Св. Герард Герб Икона Божьей Матери
Блаженны плачущие, ибо они утешатся. Мф 5,4

13. Чтобы облегчить распространение практики абортов, вложены и продолжают вкладываться огромные средства в разработку фармакологических препаратов, которые позволят убивать плод во чреве матери, не прибегая к услугам врача. Похоже, что почти исключительная цель научных исследований в этой области — получать всё более простые и действенные средства уничтожения жизни, которые в то же время позволяют прерывать беременность без всякого контроля и ответственности со стороны общества.

 

Часто говорится, что безопасные и общедоступные противозачаточные средства представляют собой лучший метод борьбы с абортами. Католическую Церковь при этом обвиняют, что на самом деле она способствует умножению случаев прерывания беременности, поскольку в своем нравственном учении упрямо говорит о нечестии противозачаточных средств. В действительности эта аргументация оказывается ложной. Возможно, многие люди действительно применяют противозачаточные средства, чтобы позднее не подвергнуться искушению аборта. Однако антиценности, неотъемлемые от "контрацептивной ментальности" — а она есть нечто совершенно иное, нежели ответственное отцовство и материнство, переживаемое с соблюдением всей истины супружеского акта, — приводят к тому, что это искушение становится как раз еще сильнее, когда произошло зачатие "нежеланной" жизни. Культура, признающая аборты, на самом деле шире всего распространена среди тех, кто отвергает учение Церкви о противозачаточных средствах. Безусловно, противозачаточные средства и прерывание беременности — с нравственной точки зрения, два принципиально различных вида зла: одно противоречит всей истине полового акта как настоящего выражения супружеской любви, второе уничтожает жизнь человеческого существа; первое противостоит добродетели супружеской чистоты, второе противоречит добродетели праведности и прямо нарушает Божию заповедь "не убивай".

 

Несмотря на это различие по природе и нравственной тяжести, они весьма часто тесно связаны, словно плоды одного растения. Верно, что в ряде случаев человек прибегает к контрацептивам или даже аборту под давлением множества жизненных трудностей, которые, однако, никого не освобождают от обязанности полностью соблюдать закон Божий. В очень многих случаях такая практика вытекает из гедонистического, безответственного подхода к половой жизни и опирается на эгоистическую концепцию свободы, где деторождение рассматривается как помеха на пути полного развития человеческой личности. Жизнь, которая может быть зачата от соития мужчины и женщины, становится, таким образом, врагом, от которого непременно надо ускользнуть, а прерывание беременности — единственным шансом, когда противозачаточные средства не сработали.

**ИЗВЛЕЧЁННЫЕ ДАННЫЕ:**
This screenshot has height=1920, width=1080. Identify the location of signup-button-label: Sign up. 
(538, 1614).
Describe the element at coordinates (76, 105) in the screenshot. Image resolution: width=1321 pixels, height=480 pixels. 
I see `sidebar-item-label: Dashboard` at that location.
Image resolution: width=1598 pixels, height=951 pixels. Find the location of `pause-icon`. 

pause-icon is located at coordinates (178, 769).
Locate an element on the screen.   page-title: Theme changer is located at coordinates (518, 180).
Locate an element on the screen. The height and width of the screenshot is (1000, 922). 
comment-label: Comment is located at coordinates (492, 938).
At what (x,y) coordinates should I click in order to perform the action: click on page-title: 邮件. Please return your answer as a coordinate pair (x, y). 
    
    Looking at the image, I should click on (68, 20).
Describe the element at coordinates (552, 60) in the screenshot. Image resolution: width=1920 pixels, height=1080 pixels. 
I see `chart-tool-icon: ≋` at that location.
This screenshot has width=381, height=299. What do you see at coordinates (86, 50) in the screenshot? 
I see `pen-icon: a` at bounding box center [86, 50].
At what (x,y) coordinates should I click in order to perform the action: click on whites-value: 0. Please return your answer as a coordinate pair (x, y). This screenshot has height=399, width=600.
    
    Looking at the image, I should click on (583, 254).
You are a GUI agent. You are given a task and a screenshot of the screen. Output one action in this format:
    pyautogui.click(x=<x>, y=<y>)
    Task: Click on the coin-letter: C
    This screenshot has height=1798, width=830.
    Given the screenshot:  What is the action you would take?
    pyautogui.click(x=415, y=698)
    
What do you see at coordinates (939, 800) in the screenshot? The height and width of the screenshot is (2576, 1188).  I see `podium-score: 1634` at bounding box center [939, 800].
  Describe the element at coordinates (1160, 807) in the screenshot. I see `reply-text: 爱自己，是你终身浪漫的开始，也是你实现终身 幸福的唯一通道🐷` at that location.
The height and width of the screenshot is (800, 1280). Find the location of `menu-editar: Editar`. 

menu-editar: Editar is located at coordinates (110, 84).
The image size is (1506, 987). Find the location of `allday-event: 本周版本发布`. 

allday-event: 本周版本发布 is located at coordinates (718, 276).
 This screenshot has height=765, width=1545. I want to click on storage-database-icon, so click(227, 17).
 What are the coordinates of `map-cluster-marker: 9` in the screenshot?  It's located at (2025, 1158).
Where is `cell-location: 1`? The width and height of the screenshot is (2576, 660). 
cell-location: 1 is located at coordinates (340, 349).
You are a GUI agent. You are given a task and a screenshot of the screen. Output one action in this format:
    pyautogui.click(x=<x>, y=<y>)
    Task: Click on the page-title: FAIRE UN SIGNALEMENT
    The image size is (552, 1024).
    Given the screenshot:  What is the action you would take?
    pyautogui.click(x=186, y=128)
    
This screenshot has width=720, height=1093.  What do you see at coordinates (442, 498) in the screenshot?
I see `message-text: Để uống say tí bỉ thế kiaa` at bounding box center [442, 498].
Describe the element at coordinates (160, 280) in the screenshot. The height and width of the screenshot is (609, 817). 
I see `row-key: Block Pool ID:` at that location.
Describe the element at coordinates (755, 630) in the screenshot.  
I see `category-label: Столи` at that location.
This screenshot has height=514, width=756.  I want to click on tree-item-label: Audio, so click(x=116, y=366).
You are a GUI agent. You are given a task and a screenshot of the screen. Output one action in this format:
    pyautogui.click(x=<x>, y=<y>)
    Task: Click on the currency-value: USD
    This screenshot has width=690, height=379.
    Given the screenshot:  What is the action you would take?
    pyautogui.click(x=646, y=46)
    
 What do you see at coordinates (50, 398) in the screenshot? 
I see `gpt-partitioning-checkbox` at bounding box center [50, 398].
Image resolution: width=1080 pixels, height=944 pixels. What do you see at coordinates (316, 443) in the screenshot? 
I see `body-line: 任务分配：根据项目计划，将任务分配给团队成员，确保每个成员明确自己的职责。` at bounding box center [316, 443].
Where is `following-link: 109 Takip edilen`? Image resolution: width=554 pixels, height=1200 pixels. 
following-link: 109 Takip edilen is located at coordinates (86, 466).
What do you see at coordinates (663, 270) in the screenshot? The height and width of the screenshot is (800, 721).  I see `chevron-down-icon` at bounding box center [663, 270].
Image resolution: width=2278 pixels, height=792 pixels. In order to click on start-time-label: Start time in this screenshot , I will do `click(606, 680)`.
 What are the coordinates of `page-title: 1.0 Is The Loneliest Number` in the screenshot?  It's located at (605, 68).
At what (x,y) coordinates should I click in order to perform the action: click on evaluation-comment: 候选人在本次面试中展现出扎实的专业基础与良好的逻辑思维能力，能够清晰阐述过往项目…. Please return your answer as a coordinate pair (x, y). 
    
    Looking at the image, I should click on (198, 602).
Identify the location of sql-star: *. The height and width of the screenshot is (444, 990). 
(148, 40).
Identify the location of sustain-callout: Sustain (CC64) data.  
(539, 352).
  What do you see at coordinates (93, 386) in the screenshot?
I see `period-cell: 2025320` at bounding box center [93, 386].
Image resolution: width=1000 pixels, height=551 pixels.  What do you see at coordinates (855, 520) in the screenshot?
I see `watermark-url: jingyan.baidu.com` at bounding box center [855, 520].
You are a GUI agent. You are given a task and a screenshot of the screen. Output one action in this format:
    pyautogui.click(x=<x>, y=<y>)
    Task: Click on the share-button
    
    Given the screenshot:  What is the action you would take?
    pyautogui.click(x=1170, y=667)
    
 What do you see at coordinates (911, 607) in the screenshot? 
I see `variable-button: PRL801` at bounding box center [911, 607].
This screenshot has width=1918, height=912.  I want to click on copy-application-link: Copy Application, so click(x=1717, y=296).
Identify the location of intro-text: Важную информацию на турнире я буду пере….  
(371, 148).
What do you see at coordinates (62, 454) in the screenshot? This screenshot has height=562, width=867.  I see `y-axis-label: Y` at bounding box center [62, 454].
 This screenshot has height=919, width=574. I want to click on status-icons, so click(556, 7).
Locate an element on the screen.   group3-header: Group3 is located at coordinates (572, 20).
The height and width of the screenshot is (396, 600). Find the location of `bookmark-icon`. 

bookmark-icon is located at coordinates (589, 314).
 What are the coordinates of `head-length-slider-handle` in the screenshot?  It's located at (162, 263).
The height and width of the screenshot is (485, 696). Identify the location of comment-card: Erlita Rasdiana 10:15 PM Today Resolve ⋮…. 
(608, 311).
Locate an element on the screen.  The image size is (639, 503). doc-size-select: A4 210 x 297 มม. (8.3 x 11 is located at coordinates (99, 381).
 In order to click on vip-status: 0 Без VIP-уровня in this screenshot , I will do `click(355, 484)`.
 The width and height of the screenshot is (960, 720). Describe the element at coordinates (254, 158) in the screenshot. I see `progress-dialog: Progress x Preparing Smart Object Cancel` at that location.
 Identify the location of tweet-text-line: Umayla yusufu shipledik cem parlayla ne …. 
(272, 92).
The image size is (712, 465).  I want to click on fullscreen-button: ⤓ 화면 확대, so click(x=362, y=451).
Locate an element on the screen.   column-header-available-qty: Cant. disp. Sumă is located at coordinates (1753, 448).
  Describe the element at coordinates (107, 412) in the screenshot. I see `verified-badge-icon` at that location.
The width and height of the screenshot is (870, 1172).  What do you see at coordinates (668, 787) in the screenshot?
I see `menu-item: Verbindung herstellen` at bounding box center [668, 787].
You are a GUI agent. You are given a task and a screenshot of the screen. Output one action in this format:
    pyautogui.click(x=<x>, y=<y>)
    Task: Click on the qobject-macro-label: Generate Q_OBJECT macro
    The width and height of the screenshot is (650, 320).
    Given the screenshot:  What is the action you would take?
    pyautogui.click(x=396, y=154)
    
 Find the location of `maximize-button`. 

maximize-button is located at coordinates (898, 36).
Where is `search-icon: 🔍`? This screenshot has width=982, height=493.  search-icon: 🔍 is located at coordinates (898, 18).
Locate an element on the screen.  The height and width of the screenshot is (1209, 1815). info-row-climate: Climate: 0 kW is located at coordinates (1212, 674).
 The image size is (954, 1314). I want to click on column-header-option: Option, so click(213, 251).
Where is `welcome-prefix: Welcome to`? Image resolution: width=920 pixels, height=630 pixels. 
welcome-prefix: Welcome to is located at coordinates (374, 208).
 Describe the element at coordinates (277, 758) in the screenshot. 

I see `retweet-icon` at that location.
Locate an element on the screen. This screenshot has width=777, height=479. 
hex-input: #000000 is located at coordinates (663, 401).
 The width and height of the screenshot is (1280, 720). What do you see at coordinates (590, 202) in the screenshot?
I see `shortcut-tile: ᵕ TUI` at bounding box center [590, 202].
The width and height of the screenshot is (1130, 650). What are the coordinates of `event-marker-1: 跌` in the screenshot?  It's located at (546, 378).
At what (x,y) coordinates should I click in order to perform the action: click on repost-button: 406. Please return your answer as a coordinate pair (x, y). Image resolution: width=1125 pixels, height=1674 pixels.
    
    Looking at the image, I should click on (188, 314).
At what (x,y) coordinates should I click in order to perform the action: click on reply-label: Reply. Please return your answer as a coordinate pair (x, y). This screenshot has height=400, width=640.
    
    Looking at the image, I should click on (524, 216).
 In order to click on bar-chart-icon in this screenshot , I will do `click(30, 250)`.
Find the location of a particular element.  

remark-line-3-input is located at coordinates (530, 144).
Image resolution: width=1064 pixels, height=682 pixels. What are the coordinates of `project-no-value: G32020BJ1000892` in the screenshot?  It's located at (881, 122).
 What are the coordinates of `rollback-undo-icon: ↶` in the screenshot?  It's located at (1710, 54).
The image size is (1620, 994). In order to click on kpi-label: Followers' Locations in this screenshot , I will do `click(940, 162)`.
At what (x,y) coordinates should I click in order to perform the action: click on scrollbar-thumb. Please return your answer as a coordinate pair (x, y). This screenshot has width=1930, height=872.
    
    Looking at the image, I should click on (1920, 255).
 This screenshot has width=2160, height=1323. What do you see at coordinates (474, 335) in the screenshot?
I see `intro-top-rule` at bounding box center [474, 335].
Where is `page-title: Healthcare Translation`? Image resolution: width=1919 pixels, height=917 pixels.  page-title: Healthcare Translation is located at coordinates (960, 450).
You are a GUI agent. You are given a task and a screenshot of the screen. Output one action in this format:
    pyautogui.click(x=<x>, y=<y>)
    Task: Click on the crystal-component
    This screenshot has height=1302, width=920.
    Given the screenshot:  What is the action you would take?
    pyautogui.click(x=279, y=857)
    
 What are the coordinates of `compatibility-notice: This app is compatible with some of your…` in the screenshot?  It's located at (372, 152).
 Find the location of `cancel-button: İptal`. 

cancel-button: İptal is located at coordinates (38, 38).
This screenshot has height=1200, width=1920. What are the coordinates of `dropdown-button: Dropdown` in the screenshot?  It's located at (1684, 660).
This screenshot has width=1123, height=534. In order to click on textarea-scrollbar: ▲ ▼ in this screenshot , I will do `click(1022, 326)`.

**ИНСТРУКЦИИ К ЗАДАНИЯМ:**
**a)** Соответствуют ли отрывку о противозачаточных средствах и абортах утверждения (i), (ii) и (iii)? На каждое ответьте «да» или «нет» и приведите точную цитату из отрывка, которая это решает.
(i) Противозачаточные средства и аборт с нравственной точки зрения представляют собой один и тот же вид зла.
(ii) Культура, признающая аборты, шире всего распространена среди тех, кто отвергает учение Церкви о противозачаточных средствах.
(iii) Жизненные трудности освобождают человека от обязанности соблюдать закон Божий.
**b)** Перепишите из отрывка о противозачаточных средствах и абортах фрагмент между словами «Св. Герард Герб» и «со стороны общества.» включительно.
Записи для работы не нужны.

**ОТВЕТЫ:**
**a)**
(i) Нет: «противозачаточные средства и прерывание беременности — с нравственной точки зрения, два принципиально различных вида зла».
(ii) Да: «Культура, признающая аборты, на самом деле шире всего распространена среди тех, кто отвергает учение Церкви о противозачаточных средствах».
(iii) Нет: «которые, однако, никого не освобождают от обязанности полностью соблюдать закон Божий».

**b)**
Св. Герард Герб Икона Божьей Матери
Блаженны плачущие, ибо они утешатся. Мф 5,4

13. Чтобы облегчить распространение практики абортов, вложены и продолжают вкладываться огромные средства в разработку фармакологических препаратов, которые позволят убивать плод во чреве матери, не прибегая к услугам врача. Похоже, что почти исключительная цель научных исследований в этой области — получать всё более простые и действенные средства уничтожения жизни, которые в то же время позволяют прерывать беременность без всякого контроля и ответственности со стороны общества.